Among the vast literature on the subject, a handful of titles remain essential reading for anyone wishing to understand not only what happened on those five beaches - Utah, Omaha, Gold, Juno and Sword - but how and why.


The gold standard remains Cornelius Ryan’s vivid ‘The Longest Day’ (1959). The Irish-American journalist, who carved a niche writing sweeping narrative histories of the Second World War, was arguably the first to elevate this set-piece event of the Second World War into a literary spectacle. Drawn from more than 1,000 interviews with Allied and German soldiers, civilians and commanders, ‘The Longest Day’ remains to this day gripping in its pace and democratic in its range, far outstripping later oral histories (like those by Stephen Ambrose).
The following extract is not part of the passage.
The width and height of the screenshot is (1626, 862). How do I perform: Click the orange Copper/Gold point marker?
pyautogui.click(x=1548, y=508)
While it reads like a riveting novel, it is grounded in meticulous reporting. Darryl F. Zanuck’s 1962 film adaptation, with its extraordinary cast including John Wayne, Robert Mitchum, Henry Fonda and Richard Burton, has further amplified Ryan’s account which remains the perfect gateway drug into the subject even today.
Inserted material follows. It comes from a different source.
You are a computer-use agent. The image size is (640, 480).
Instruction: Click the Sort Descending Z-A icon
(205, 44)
For those seeking more context, the standard volumes on the subject by British historians Antony Beevor and Max Hastings make for compulsive reading. Beevor’s ‘D-Day: The Battle for Normandy’ (2009) is an essential starting point for readers seeking to understand not just the landings but the long slog through the hedgerows and bocage that followed.


All of Beevor’s talents that he scintillatingly showcased in ‘Stalingrad’ (1998) are on display here - his gift for synthesis, weaving individual stories into the larger operational canvas without ever losing narrative thrust. Beevor is also unsparing in detailing the psychological toll of combat on the occupier and the liberator alike, and the sometimes-harrowing ethical compromises of total war.
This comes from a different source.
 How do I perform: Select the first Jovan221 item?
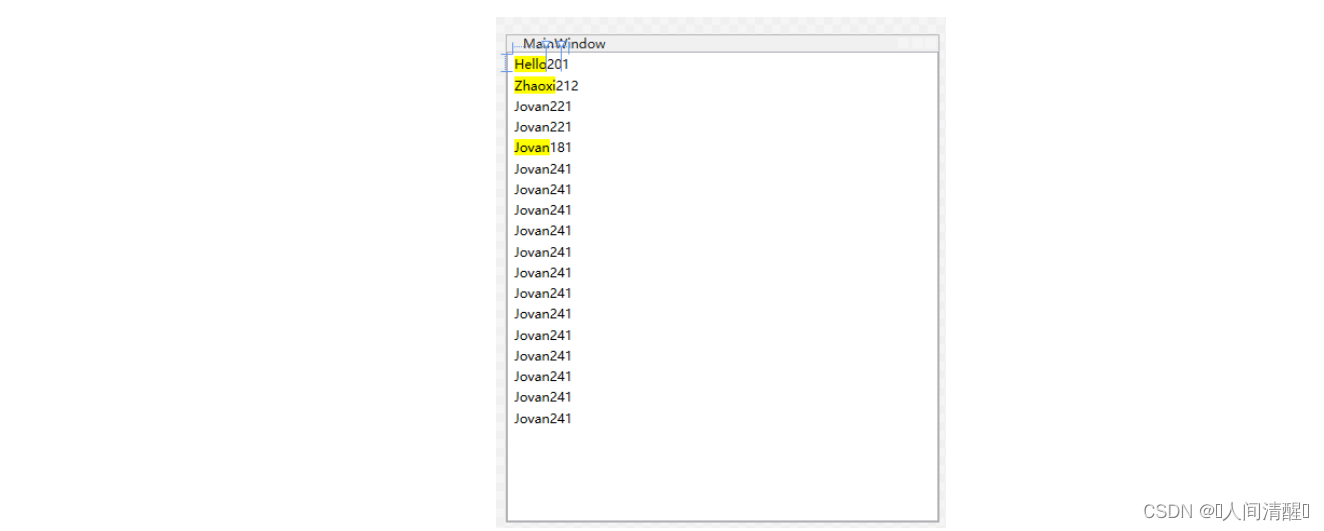click(x=543, y=107)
Hastings’ ‘Overlord: D-Day and the Battle for Normandy’ (1984), while older, is arguably the more opinionated and strategic-minded of the two. He is unafraid to assess, rank and occasionally scold the commanders involved. His admiration for the common foot-soldier is matched by a scathing view of Allied high command, particularly British Field Marshal Montgomery. What Hastings brings in is a crisp geopolitical awareness, namely that his Normandy is not just a theatre of battle but the crucible in which the Anglo-American alliance was tested - and nearly fractured.


From the American perspective, Rick Atkinson’s ‘The Guns at Last Light’ (2013), the final volume in his Liberation Trilogy, is both a magnificent chronicle as well as moving elegy. Though the book casts its net over all of Western Europe from D-Day to VE-Day, Atkinson’s writing on Normandy is vivid, at times poetic. His command of the operational details never overwhelms his focus on the men.


But D-Day was also an extraordinary feat of deception. The success of Operation Overlord depended as much on misdirection as on firepower. This orchestration of this grand hoax - the elaborate ruse to convince the Germans that the invasion would come not at Normandy but at Pas-de-Calais - relied on a motley band of double agents, feeding Hitler’s war machine a steady diet of fiction.


J. C. Masterman’s ‘The Double Cross System’ (1972), written with Oxonian restraint, remains the foundational account of how these spies were ‘turned’ and redeployed by British intelligence. Readers may probably find Ben Macintyre’s ‘Double Cross’ (2012) the more entertaining read.


His portrait of the oddball group of agents, among others a Spanish chicken farmer, a Serbian seductress, a Frenchwoman whose love for her dog nearly wrecked the operation - is stranger than fiction but entirely true.


Eighty-one years after the landings, the war’s veterans are nearly all gone. But the memory of D-Day and its meaning endures in part because of the writers who have captured its essence. For those seeking to understand what was achieved on that grey and bloody morning, and at what cost, these books are a solid place to land.